INSTRUCTIONS TO FOLLOW: Output all the entries below. Each must match exactly.

━━ DATA EXCERPTS

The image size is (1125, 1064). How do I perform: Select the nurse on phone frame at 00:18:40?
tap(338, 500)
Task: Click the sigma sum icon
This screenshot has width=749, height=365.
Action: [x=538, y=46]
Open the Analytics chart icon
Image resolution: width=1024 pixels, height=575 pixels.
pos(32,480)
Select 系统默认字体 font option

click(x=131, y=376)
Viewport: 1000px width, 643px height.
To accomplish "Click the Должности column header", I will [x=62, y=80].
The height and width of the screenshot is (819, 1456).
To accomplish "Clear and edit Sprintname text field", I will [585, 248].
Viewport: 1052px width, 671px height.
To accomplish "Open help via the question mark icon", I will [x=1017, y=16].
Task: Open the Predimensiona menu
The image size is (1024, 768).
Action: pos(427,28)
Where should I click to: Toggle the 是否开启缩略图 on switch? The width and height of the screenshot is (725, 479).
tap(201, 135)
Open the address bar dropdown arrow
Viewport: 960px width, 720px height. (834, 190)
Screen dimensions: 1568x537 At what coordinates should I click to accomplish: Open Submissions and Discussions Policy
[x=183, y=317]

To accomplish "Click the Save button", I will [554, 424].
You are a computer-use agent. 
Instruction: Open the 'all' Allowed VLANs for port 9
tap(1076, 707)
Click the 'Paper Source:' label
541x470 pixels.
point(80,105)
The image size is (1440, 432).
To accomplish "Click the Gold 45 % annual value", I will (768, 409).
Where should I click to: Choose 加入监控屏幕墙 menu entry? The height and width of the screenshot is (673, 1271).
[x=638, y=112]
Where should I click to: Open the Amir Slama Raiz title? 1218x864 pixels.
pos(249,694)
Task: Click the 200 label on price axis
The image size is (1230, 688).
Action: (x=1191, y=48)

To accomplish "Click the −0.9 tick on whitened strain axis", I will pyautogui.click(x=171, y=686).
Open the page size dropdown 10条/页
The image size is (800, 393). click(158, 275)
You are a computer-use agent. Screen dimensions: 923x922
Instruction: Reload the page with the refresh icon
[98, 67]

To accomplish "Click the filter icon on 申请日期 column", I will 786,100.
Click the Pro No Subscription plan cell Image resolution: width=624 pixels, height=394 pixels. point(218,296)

━━━━

SOLUTION:
The image size is (1125, 1064). How do I perform: Select the nurse on phone frame at 00:18:40?
tap(338, 500)
Task: Click the sigma sum icon
This screenshot has width=749, height=365.
Action: [x=538, y=46]
Open the Analytics chart icon
Image resolution: width=1024 pixels, height=575 pixels.
pos(32,480)
Select 系统默认字体 font option

click(x=131, y=376)
Viewport: 1000px width, 643px height.
To accomplish "Click the Должности column header", I will [x=62, y=80].
The height and width of the screenshot is (819, 1456).
To accomplish "Clear and edit Sprintname text field", I will [585, 248].
Viewport: 1052px width, 671px height.
To accomplish "Open help via the question mark icon", I will [x=1017, y=16].
Task: Open the Predimensiona menu
The image size is (1024, 768).
Action: pos(427,28)
Where should I click to: Toggle the 是否开启缩略图 on switch? The width and height of the screenshot is (725, 479).
tap(201, 135)
Open the address bar dropdown arrow
Viewport: 960px width, 720px height. (834, 190)
Screen dimensions: 1568x537 At what coordinates should I click to accomplish: Open Submissions and Discussions Policy
[x=183, y=317]

To accomplish "Click the Save button", I will [554, 424].
You are a computer-use agent. 
Instruction: Open the 'all' Allowed VLANs for port 9
tap(1076, 707)
Click the 'Paper Source:' label
541x470 pixels.
point(80,105)
The image size is (1440, 432).
To accomplish "Click the Gold 45 % annual value", I will (768, 409).
Where should I click to: Choose 加入监控屏幕墙 menu entry? The height and width of the screenshot is (673, 1271).
[x=638, y=112]
Where should I click to: Open the Amir Slama Raiz title? 1218x864 pixels.
pos(249,694)
Task: Click the 200 label on price axis
The image size is (1230, 688).
Action: (x=1191, y=48)

To accomplish "Click the −0.9 tick on whitened strain axis", I will pyautogui.click(x=171, y=686).
Open the page size dropdown 10条/页
The image size is (800, 393). click(158, 275)
You are a computer-use agent. Screen dimensions: 923x922
Instruction: Reload the page with the refresh icon
[98, 67]

To accomplish "Click the filter icon on 申请日期 column", I will 786,100.
Click the Pro No Subscription plan cell Image resolution: width=624 pixels, height=394 pixels. point(218,296)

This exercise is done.